10+ Year Contributor
34
1
May 16, 2011
Venice, Florida
Ok i replaced My clutch on a 1995 eclipse gst a couple months ago did the clutch, PP, TOB, but NOT flywheel. My dad said it didn't need to be resurfaced. Now i have absolutly no pressure in my clutch, the reservior for brake fluid goes really low really fast and i just kept adding dot 3 fluid. Im pretty sure it has something to do with the master cylinder, but wanted to hear some more opinions on what it could be specifically. Thank you
 
Check for leaks by the slave cylinder they go out all the time. I have replaced 2 in a year. Then check for leaks in the line. If you find no leaks the start looking at the master cylinder.
 
Check for leaks by the slave cylinder they go out all the time. I have replaced 2 in a year. Then check for leaks in the line. If you find no leaks the start looking at the master cylinder.

ok thanks alot, wheres the slave located?
 
check for the master cylinder leaking. just look under and up your clutch pedal and look for watery stuff on the floor
 
you definately have a leak somewhere, but before you go out there changing parts look from the master cylinder to the slave cylinder for any leaks...why would someone replace both master cylinder and slave cylinder and they both work fine when it could very well be the line?WTF
 
you definately have a leak somewhere, but before you go out there changing parts look from the master cylinder to the slave cylinder for any leaks...why would someone replace both master cylinder and slave cylinder and they both work fine when it could very well be the line?WTF

Very rarely, from my personal experience and that of friends and family, is it the line, and it's always best to replace them in pairs if they go out.

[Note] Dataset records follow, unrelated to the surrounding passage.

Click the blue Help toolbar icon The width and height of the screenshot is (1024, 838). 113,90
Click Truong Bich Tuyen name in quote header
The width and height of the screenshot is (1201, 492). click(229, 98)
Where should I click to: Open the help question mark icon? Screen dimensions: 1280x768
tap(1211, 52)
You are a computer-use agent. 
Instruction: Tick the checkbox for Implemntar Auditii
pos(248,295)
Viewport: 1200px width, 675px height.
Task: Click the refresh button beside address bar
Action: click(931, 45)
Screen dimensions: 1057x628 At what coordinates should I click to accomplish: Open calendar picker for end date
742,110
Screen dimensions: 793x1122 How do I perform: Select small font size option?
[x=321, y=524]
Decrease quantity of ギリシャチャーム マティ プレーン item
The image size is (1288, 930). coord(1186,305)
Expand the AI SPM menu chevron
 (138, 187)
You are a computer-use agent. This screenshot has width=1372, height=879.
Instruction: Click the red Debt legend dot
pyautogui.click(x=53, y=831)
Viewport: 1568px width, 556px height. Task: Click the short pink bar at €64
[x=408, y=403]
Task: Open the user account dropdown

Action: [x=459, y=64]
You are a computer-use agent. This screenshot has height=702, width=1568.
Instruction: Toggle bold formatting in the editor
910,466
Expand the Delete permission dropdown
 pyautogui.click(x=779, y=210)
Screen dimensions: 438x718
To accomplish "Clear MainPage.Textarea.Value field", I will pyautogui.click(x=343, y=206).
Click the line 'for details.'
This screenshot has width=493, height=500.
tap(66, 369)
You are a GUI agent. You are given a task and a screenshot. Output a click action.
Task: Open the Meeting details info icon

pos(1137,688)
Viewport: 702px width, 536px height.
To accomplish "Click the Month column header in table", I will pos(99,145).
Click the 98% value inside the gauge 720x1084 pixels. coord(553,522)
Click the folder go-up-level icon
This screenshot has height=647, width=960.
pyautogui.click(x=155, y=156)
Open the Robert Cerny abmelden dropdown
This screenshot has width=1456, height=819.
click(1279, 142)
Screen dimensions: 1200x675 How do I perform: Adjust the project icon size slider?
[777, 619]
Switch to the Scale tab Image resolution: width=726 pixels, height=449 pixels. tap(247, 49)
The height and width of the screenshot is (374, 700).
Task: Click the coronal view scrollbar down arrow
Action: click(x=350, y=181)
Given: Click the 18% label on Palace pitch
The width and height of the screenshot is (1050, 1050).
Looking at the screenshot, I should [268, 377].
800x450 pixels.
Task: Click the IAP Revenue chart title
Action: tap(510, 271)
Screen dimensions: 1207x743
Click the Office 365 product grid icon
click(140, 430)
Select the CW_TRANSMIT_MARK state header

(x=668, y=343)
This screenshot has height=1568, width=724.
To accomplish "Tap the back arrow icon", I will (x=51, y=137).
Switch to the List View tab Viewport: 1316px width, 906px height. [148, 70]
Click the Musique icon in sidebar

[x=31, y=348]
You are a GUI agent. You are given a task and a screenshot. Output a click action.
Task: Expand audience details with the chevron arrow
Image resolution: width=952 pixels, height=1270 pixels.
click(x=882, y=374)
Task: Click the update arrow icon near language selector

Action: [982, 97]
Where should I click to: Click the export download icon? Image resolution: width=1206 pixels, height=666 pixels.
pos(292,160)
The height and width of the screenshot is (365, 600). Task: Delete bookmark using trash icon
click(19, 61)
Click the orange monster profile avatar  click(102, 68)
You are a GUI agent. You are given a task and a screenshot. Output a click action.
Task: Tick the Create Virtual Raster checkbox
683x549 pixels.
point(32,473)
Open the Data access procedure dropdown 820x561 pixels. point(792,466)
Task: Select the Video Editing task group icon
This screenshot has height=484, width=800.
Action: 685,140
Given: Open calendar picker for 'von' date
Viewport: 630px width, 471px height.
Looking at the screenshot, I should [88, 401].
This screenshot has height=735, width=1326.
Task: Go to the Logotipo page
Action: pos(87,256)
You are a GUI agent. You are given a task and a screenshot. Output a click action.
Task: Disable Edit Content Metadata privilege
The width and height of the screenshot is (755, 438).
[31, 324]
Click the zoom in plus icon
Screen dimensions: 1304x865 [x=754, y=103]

My master cylinder went out last month, didn't have the cash for both so just replaced the one. Last week my slave cylinder went out. I got in 3 shifts, just enough to get out of walking distance from home, and then had absolutely no peddle pressure at all. Slave went out, had fluid just pouring from it, emptied all of my clutch fluid in no time.

Luckily in my area there is a parts store that's open till midnight, and it happens to be the distribution hub for the rest of the stores, so its always a good chance they have on hand what i need.

My next hour and a half was spent changing my slave cylinder under the light of a parking lot light, in under 30 degree weather with just the basics of tools and enough brake fluid on hand to get it well enough to limp home.

Morale of the story? Always replace them in pairs.
 
Very rarely, from my personal experience and that of friends and family, is it the line, and it's always best to replace them in pairs if they go out.

My master cylinder went out last month, didn't have the cash for both so just replaced the one. Last week my slave cylinder went out. I got in 3 shifts, just enough to get out of walking distance from home, and then had absolutely no peddle pressure at all. Slave went out, had fluid just pouring from it, emptied all of my clutch fluid in no time.

Luckily in my area there is a parts store that's open till midnight, and it happens to be the distribution hub for the rest of the stores, so its always a good chance they have on hand what i need.

My next hour and a half was spent changing my slave cylinder under the light of a parking lot light, in under 30 degree weather with just the basics of tools and enough brake fluid on hand to get it well enough to limp home.

Morale of the story? Always replace them in pairs.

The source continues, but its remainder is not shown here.